=== LISTED RECORDS ===

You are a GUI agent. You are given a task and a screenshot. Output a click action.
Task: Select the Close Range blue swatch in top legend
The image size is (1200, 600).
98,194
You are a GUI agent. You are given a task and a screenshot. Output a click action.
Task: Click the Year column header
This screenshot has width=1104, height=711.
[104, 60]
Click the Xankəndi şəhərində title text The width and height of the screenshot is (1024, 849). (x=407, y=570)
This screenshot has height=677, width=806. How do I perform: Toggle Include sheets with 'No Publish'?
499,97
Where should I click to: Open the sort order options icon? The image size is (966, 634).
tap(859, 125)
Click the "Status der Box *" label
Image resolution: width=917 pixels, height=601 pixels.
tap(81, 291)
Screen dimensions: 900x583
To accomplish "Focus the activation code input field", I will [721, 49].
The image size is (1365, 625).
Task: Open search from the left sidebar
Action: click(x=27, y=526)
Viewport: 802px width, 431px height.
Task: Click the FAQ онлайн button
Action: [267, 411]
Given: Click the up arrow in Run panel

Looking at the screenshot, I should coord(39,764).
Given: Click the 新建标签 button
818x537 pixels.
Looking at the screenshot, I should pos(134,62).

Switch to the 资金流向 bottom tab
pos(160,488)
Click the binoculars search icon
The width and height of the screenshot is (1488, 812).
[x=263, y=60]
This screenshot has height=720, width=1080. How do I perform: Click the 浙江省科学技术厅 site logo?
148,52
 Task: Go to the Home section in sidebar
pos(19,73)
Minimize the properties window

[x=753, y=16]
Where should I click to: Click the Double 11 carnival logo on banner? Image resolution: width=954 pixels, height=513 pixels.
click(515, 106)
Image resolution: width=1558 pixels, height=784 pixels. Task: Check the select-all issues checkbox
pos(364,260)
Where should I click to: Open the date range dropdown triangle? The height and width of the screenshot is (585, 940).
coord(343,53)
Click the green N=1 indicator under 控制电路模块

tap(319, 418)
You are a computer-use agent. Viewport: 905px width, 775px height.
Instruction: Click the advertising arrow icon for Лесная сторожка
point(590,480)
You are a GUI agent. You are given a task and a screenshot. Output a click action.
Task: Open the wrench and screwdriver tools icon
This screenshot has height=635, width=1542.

===

> [ACTIVITY]
Once you have read the entries, write them out again without altering a single character.

> [YOUR RESPONSE]
You are a GUI agent. You are given a task and a screenshot. Output a click action.
Task: Select the Close Range blue swatch in top legend
The image size is (1200, 600).
98,194
You are a GUI agent. You are given a task and a screenshot. Output a click action.
Task: Click the Year column header
This screenshot has width=1104, height=711.
[104, 60]
Click the Xankəndi şəhərində title text The width and height of the screenshot is (1024, 849). (x=407, y=570)
This screenshot has height=677, width=806. How do I perform: Toggle Include sheets with 'No Publish'?
499,97
Where should I click to: Open the sort order options icon? The image size is (966, 634).
tap(859, 125)
Click the "Status der Box *" label
Image resolution: width=917 pixels, height=601 pixels.
tap(81, 291)
Screen dimensions: 900x583
To accomplish "Focus the activation code input field", I will [721, 49].
The image size is (1365, 625).
Task: Open search from the left sidebar
Action: click(x=27, y=526)
Viewport: 802px width, 431px height.
Task: Click the FAQ онлайн button
Action: [267, 411]
Given: Click the up arrow in Run panel

Looking at the screenshot, I should coord(39,764).
Given: Click the 新建标签 button
818x537 pixels.
Looking at the screenshot, I should pos(134,62).

Switch to the 资金流向 bottom tab
pos(160,488)
Click the binoculars search icon
The width and height of the screenshot is (1488, 812).
[x=263, y=60]
This screenshot has height=720, width=1080. How do I perform: Click the 浙江省科学技术厅 site logo?
148,52
 Task: Go to the Home section in sidebar
pos(19,73)
Minimize the properties window

[x=753, y=16]
Where should I click to: Click the Double 11 carnival logo on banner? Image resolution: width=954 pixels, height=513 pixels.
click(515, 106)
Image resolution: width=1558 pixels, height=784 pixels. Task: Check the select-all issues checkbox
pos(364,260)
Where should I click to: Open the date range dropdown triangle? The height and width of the screenshot is (585, 940).
coord(343,53)
Click the green N=1 indicator under 控制电路模块

tap(319, 418)
You are a computer-use agent. Viewport: 905px width, 775px height.
Instruction: Click the advertising arrow icon for Лесная сторожка
point(590,480)
You are a GUI agent. You are given a task and a screenshot. Output a click action.
Task: Open the wrench and screwdriver tools icon
This screenshot has height=635, width=1542.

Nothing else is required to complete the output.